__PROBLEM STATEMENT__: Could you please retype all of the entries exactly as they appear?

DATA FOR THIS EXERCISE section start

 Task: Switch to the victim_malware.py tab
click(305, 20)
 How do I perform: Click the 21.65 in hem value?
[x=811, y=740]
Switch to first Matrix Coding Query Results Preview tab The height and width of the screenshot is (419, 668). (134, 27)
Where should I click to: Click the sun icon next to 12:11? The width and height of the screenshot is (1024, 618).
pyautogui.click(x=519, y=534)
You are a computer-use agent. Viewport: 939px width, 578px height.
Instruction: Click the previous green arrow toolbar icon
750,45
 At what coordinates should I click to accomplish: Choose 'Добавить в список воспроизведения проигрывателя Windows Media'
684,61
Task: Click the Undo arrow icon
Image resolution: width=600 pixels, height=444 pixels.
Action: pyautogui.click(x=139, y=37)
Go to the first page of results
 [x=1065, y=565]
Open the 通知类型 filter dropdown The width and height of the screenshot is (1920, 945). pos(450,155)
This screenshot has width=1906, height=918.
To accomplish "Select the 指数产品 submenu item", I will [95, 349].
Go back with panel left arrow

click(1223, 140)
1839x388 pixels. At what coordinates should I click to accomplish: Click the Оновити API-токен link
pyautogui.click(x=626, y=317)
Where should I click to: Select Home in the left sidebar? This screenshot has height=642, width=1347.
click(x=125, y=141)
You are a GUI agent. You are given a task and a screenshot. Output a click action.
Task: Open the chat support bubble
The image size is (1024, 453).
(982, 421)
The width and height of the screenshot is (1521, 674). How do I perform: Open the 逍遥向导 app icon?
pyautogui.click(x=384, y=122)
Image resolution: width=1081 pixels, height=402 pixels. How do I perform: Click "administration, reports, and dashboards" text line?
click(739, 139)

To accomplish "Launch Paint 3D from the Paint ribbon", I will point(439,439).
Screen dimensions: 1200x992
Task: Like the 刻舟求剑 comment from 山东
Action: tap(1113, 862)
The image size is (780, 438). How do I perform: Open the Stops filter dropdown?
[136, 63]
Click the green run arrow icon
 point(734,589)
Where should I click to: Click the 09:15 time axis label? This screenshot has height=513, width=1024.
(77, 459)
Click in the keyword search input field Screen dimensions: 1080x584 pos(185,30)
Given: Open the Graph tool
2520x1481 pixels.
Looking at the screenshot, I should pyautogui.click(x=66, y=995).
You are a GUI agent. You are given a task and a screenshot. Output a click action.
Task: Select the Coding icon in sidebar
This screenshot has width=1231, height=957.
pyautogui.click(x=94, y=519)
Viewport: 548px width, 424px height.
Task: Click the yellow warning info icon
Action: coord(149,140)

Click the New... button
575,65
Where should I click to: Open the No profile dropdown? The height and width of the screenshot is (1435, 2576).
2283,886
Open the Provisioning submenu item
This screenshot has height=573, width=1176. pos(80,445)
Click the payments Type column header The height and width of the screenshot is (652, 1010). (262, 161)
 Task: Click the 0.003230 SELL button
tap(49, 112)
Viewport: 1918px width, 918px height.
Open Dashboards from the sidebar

DATA FOR THIS EXERCISE section end

__REPLY__:
 Task: Switch to the victim_malware.py tab
click(305, 20)
 How do I perform: Click the 21.65 in hem value?
[x=811, y=740]
Switch to first Matrix Coding Query Results Preview tab The height and width of the screenshot is (419, 668). (134, 27)
Where should I click to: Click the sun icon next to 12:11? The width and height of the screenshot is (1024, 618).
pyautogui.click(x=519, y=534)
You are a computer-use agent. Viewport: 939px width, 578px height.
Instruction: Click the previous green arrow toolbar icon
750,45
 At what coordinates should I click to accomplish: Choose 'Добавить в список воспроизведения проигрывателя Windows Media'
684,61
Task: Click the Undo arrow icon
Image resolution: width=600 pixels, height=444 pixels.
Action: pyautogui.click(x=139, y=37)
Go to the first page of results
 [x=1065, y=565]
Open the 通知类型 filter dropdown The width and height of the screenshot is (1920, 945). pos(450,155)
This screenshot has width=1906, height=918.
To accomplish "Select the 指数产品 submenu item", I will [95, 349].
Go back with panel left arrow

click(1223, 140)
1839x388 pixels. At what coordinates should I click to accomplish: Click the Оновити API-токен link
pyautogui.click(x=626, y=317)
Where should I click to: Select Home in the left sidebar? This screenshot has height=642, width=1347.
click(x=125, y=141)
You are a GUI agent. You are given a task and a screenshot. Output a click action.
Task: Open the chat support bubble
The image size is (1024, 453).
(982, 421)
The width and height of the screenshot is (1521, 674). How do I perform: Open the 逍遥向导 app icon?
pyautogui.click(x=384, y=122)
Image resolution: width=1081 pixels, height=402 pixels. How do I perform: Click "administration, reports, and dashboards" text line?
click(739, 139)

To accomplish "Launch Paint 3D from the Paint ribbon", I will point(439,439).
Screen dimensions: 1200x992
Task: Like the 刻舟求剑 comment from 山东
Action: tap(1113, 862)
The image size is (780, 438). How do I perform: Open the Stops filter dropdown?
[136, 63]
Click the green run arrow icon
 point(734,589)
Where should I click to: Click the 09:15 time axis label? This screenshot has height=513, width=1024.
(77, 459)
Click in the keyword search input field Screen dimensions: 1080x584 pos(185,30)
Given: Open the Graph tool
2520x1481 pixels.
Looking at the screenshot, I should pyautogui.click(x=66, y=995).
You are a GUI agent. You are given a task and a screenshot. Output a click action.
Task: Select the Coding icon in sidebar
This screenshot has width=1231, height=957.
pyautogui.click(x=94, y=519)
Viewport: 548px width, 424px height.
Task: Click the yellow warning info icon
Action: coord(149,140)

Click the New... button
575,65
Where should I click to: Open the No profile dropdown? The height and width of the screenshot is (1435, 2576).
2283,886
Open the Provisioning submenu item
This screenshot has height=573, width=1176. pos(80,445)
Click the payments Type column header The height and width of the screenshot is (652, 1010). (262, 161)
 Task: Click the 0.003230 SELL button
tap(49, 112)
Viewport: 1918px width, 918px height.
Open Dashboards from the sidebar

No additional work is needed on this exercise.